---------- PROVIDED DATA ----------

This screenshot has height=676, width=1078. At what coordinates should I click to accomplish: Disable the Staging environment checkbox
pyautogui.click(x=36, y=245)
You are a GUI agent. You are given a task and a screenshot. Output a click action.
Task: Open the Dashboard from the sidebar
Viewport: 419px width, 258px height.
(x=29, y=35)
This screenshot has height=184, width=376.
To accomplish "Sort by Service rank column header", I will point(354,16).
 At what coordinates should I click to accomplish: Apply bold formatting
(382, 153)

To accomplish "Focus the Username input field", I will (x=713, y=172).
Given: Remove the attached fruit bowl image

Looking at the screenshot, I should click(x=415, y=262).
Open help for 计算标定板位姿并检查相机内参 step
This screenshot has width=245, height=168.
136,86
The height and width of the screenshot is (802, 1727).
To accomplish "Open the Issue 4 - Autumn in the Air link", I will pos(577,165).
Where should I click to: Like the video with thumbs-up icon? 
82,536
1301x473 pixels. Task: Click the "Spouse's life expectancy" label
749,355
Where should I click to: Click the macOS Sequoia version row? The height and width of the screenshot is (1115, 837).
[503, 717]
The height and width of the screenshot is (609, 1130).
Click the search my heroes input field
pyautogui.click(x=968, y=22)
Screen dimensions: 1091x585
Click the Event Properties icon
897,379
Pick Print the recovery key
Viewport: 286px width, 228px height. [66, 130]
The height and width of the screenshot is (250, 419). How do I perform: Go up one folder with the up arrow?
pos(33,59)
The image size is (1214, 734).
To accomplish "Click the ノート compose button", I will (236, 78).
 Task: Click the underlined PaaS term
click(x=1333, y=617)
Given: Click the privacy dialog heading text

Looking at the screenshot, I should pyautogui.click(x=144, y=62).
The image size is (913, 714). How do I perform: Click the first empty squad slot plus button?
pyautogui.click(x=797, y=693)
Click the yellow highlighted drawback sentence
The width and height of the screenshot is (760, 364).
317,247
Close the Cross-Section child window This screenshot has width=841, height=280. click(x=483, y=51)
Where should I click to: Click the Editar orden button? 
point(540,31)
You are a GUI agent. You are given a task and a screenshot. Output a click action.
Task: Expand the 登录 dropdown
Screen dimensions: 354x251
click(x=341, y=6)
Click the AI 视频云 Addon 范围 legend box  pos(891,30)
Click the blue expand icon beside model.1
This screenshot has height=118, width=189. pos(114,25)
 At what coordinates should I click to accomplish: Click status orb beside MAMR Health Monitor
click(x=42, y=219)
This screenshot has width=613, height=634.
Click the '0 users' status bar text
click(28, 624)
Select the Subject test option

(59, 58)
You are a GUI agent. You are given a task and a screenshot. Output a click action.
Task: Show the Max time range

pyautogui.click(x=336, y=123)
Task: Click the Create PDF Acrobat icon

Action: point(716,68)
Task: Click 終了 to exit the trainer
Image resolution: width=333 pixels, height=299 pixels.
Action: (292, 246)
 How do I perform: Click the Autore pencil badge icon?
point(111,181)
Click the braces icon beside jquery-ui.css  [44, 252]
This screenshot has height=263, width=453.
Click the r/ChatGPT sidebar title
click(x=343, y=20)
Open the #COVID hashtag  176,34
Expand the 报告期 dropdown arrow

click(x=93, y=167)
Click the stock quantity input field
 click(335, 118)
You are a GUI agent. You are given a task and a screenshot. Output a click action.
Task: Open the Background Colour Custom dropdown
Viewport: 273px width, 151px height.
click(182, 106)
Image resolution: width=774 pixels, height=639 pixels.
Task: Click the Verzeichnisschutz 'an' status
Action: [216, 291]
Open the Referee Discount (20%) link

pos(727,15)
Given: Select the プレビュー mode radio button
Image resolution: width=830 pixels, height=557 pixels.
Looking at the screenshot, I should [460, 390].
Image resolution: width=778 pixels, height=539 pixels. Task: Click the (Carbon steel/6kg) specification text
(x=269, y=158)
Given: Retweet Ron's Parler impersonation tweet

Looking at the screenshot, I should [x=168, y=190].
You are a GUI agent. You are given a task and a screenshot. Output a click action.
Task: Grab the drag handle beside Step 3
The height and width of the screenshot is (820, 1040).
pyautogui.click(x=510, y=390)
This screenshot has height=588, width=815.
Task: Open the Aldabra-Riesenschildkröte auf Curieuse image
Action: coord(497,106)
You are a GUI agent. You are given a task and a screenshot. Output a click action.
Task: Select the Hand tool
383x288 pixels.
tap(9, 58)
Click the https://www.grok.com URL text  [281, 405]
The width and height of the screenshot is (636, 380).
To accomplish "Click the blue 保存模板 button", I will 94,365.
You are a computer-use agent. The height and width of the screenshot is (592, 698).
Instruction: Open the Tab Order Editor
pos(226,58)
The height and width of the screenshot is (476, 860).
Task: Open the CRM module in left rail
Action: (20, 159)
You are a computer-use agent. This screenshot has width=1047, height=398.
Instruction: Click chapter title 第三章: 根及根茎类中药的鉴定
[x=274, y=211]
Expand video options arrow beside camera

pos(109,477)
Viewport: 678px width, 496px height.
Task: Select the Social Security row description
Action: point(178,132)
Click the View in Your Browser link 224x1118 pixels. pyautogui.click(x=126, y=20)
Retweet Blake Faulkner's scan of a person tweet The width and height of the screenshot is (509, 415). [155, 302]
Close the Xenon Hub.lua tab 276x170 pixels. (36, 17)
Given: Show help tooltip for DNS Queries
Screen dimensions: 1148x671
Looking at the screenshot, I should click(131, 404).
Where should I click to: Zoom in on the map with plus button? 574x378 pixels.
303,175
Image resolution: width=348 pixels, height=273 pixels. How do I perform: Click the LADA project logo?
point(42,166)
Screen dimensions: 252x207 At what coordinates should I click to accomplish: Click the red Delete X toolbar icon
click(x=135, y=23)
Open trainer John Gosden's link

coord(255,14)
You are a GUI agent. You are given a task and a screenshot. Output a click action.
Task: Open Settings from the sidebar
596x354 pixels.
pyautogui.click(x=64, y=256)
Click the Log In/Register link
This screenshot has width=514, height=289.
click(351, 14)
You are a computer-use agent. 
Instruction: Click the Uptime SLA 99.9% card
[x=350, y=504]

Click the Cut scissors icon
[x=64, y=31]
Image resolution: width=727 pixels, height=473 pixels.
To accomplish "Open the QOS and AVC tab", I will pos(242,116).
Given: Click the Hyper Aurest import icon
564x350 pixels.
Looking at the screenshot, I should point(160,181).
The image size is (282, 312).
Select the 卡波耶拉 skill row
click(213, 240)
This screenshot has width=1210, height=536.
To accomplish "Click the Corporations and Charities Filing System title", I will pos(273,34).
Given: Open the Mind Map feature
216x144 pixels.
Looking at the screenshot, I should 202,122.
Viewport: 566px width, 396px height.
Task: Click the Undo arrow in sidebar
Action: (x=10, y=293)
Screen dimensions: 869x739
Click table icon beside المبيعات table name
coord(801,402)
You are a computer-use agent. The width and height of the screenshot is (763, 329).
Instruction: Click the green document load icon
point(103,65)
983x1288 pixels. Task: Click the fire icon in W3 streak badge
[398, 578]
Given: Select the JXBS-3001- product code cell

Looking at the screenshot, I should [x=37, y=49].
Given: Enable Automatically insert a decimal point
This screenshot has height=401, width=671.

----------

_WORK INSTRUCTION:_
Pull out all lines in the data above that include "from".

_TASK ANSWER:_
Task: Open the Dashboard from the sidebar
Task: Open Settings from the sidebar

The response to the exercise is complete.